L'OMBELICO DEL MONDO

Dal 24 al 27 giugno 2014




Viaggio, spero di non arrivare mai.
 (Max Serra)



L’ombelico del mondo si trova a Rapa Nui


Dice Huki, archeologo dell’Isola di Pasqua, che: Te-Pito-Te-Henua, in lingua Rapa Nui, significa proprio «ombelico del mondo». «Su una spiaggia dell’isola - spiega Huki - c’è una grossa pietra tonda che, secondo la leggenda, è caduta dal cielo all’inizio dei nostri giorni, mandata dalla divinità ancestrale dei nostri antenati, il Make-Make, il creatore del mondo». 


















La particolarità della pietra, a cui si può accedere liberamente, risiede nel fatto che, in ogni momento della giornata e in qualunque condizione atmosferica, emana un calore costante. Per questo motivo, è considerato, non solo dai nativi ma anche da vari studiosi stranieri, uno dei centri di energia del pianeta, a conferma del suo nome. 



























Huki si sofferma poi su un altro grande mistero di Rapa Nui: il trasporto dei moai. È certo che essi furono «fabbricati» alle pendici del vulcano, con pietra nera per il volto e rossa per l’eccentrico cappello pukao; ma come sono arrivati sulle coste del mare? 




L’ipotesi che noi studiosi diamo per favorita è questa: ogni moai è stato scolpito con le rocce del vulcano, poi è stato deposto su grossi tronchi d’albero e fatto rotolare a valle fino al luogo desiderato. 
Un’opera ingegnosa, soprattutto se si pensa a quante persone dovevano lavorare all’unisono. «Diverse centinaia, forse migliaia» aggiunge l’archeologo. 
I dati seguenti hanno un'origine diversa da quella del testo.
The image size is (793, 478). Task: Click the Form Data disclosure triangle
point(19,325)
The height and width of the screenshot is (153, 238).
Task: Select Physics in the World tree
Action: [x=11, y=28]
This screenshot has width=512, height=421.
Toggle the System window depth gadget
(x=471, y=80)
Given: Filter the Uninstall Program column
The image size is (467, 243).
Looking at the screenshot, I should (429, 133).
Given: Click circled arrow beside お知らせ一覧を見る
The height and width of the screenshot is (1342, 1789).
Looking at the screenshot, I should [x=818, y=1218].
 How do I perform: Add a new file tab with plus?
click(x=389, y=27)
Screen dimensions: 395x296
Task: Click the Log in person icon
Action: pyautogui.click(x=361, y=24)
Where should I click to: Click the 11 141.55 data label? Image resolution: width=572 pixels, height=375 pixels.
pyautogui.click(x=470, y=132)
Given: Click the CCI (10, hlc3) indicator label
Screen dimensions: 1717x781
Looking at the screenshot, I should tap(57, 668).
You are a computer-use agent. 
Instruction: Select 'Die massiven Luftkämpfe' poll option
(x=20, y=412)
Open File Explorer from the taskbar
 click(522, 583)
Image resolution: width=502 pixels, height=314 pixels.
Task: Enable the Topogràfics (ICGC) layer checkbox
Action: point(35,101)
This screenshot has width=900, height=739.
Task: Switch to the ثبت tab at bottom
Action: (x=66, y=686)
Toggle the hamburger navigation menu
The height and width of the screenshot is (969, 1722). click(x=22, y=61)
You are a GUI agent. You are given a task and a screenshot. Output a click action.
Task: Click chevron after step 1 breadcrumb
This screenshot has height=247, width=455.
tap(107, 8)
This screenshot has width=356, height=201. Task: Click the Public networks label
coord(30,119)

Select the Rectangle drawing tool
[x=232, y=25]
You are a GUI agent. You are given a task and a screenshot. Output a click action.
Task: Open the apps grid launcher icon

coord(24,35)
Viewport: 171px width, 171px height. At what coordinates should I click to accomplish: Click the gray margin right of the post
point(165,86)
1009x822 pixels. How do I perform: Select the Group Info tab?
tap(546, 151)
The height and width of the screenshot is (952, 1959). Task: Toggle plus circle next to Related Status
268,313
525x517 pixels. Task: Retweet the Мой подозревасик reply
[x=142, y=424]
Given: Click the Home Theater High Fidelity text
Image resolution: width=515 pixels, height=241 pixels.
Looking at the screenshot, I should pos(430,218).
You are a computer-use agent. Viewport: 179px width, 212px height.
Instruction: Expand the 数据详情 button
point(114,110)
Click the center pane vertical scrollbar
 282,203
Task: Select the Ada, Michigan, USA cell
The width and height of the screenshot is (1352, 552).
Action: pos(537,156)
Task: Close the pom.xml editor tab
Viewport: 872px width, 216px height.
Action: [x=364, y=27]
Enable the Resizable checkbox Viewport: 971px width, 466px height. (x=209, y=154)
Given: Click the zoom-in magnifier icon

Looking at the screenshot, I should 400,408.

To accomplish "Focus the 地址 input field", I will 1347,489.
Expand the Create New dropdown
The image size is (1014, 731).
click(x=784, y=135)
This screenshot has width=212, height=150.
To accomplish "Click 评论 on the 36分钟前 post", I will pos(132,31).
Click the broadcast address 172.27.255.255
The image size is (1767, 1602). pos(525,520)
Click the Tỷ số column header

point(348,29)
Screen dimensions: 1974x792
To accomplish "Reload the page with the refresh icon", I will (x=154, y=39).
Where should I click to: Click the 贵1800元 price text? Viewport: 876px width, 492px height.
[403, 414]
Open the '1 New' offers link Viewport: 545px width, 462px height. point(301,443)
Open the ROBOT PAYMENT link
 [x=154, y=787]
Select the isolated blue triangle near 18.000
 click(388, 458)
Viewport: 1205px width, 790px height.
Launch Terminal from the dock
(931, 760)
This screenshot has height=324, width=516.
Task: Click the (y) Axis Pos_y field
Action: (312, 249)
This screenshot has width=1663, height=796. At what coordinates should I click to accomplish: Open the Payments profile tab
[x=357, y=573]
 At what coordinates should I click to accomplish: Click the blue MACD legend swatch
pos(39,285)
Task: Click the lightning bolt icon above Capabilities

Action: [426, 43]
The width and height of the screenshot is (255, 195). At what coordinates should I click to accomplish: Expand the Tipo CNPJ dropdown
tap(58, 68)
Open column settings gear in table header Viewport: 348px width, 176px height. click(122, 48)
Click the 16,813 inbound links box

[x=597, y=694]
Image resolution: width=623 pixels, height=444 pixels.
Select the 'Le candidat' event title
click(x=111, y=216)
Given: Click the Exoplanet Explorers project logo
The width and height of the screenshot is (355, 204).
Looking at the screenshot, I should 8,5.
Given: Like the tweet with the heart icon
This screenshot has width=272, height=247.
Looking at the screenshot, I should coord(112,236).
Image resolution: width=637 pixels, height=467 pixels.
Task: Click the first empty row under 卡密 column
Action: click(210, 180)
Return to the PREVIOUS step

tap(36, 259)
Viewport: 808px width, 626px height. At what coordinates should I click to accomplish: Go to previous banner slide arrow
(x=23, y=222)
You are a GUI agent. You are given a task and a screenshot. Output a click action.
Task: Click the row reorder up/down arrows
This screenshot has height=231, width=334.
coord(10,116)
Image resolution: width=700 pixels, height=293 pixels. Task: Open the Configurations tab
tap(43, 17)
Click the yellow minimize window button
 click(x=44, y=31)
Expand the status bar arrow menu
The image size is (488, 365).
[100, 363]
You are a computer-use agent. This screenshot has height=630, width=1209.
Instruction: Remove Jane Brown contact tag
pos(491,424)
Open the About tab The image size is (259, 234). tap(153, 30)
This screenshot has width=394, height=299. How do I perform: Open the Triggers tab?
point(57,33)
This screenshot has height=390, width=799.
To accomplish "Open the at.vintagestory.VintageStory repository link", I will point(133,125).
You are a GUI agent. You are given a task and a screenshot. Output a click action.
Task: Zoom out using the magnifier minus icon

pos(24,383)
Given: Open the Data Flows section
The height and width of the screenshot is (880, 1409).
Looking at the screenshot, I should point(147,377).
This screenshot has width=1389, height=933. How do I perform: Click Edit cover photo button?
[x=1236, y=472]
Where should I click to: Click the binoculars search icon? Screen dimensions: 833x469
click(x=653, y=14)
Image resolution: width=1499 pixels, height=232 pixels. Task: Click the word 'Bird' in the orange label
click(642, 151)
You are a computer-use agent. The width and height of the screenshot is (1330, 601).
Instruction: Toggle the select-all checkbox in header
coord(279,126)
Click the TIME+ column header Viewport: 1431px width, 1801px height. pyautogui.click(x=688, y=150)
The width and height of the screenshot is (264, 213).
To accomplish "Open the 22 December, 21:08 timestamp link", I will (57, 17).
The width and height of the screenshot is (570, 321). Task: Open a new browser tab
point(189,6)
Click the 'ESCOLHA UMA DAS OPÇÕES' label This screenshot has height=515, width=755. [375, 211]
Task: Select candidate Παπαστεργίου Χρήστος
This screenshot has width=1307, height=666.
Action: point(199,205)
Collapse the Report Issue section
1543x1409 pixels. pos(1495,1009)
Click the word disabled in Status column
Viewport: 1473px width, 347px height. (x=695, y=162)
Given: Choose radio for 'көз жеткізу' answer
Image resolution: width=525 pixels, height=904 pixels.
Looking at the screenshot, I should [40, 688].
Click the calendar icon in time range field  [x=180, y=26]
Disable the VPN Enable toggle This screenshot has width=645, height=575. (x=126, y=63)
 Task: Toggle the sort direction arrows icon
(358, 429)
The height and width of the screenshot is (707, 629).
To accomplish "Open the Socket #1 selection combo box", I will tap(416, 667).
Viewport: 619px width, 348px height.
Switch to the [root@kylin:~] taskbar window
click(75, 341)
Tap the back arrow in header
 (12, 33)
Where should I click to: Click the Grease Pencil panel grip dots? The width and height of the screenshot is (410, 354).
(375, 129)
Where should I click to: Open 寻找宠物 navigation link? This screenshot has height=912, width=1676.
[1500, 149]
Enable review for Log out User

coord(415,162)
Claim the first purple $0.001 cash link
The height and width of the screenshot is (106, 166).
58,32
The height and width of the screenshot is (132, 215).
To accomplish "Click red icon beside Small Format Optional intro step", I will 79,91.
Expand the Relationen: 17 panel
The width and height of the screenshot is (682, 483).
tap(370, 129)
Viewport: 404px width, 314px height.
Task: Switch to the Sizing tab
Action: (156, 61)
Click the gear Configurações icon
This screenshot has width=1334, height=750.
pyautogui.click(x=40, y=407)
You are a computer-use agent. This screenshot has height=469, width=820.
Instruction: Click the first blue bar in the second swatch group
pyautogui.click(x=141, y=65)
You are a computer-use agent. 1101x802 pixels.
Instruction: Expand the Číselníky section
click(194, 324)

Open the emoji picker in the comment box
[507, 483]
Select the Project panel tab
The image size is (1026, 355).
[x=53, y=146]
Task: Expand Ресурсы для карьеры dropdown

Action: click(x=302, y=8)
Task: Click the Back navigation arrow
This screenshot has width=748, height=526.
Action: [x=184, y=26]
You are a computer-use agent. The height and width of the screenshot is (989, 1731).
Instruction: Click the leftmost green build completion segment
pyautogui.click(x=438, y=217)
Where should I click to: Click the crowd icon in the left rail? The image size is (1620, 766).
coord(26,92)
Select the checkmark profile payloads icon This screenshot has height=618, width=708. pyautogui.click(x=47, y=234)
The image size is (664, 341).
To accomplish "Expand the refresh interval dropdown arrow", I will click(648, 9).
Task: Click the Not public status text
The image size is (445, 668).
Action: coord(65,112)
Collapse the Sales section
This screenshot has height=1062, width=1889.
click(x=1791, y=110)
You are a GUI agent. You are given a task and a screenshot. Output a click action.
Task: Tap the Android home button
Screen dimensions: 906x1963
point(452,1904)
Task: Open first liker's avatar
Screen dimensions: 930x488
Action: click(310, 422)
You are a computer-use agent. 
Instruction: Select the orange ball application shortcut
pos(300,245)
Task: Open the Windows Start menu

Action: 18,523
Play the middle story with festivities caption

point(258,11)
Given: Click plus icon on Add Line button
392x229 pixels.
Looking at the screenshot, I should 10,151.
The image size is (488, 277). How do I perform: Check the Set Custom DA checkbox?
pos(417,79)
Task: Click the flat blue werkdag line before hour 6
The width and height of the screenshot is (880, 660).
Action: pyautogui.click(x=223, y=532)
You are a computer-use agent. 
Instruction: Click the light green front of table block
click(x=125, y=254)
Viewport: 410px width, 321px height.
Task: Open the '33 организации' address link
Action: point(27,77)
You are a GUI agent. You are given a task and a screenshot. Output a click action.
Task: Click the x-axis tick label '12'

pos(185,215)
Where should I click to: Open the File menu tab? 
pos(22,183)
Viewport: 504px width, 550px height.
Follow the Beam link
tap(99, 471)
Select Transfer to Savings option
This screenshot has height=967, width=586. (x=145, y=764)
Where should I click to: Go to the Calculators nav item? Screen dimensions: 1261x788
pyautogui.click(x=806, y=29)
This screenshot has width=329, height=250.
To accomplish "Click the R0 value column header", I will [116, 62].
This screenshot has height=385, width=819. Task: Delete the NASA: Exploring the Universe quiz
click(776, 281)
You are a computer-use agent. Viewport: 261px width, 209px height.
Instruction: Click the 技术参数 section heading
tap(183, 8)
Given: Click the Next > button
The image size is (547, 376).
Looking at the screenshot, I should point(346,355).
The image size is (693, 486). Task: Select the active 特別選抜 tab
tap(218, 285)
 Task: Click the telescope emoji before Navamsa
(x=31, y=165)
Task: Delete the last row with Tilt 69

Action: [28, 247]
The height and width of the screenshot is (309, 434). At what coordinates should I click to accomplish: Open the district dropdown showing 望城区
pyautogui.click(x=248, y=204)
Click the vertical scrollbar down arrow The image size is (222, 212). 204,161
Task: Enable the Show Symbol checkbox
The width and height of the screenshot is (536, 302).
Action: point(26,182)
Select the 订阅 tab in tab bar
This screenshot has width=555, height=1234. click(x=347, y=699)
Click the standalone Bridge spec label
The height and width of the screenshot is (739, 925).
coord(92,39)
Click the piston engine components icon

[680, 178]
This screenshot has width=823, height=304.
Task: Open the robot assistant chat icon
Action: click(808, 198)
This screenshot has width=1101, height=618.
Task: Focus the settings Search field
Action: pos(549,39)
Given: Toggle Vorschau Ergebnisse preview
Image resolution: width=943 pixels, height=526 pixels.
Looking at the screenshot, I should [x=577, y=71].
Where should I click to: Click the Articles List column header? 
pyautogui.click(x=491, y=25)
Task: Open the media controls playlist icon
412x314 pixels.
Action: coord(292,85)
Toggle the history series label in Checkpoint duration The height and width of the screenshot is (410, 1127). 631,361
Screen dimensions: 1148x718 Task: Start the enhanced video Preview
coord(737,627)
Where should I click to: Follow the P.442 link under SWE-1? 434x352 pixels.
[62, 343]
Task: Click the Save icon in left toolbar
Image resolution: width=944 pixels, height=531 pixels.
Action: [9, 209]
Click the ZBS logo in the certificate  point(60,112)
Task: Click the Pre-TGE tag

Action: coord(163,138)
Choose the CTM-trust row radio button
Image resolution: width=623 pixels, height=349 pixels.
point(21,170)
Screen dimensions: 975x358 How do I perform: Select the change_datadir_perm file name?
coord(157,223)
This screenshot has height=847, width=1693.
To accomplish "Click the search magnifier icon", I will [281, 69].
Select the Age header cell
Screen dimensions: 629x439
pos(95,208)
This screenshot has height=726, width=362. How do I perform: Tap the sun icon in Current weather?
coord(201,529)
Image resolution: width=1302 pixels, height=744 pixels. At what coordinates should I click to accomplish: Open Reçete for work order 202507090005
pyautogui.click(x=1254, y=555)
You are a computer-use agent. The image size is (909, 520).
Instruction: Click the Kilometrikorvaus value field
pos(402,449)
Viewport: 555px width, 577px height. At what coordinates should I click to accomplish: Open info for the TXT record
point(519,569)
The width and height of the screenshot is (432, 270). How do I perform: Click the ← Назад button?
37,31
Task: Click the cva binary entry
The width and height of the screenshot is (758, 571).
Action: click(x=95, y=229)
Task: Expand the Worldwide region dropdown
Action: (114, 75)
Ma chi rappresentavano queste figure dal volto lungo e stretto e le orecchie da gigante? «Sono tumuli funerari alti da 5 a 7 metri (o più), eretti in memoria degli antenati delle varie famiglie, spiega Huki. Alla loro morte, le statue, fatte a loro sembianza, venivano poste a poche decine di metri dal mare, rivolte verso l’interno, per essere venerate e come strumento di protezione dal mare e dagli attacchi esterni».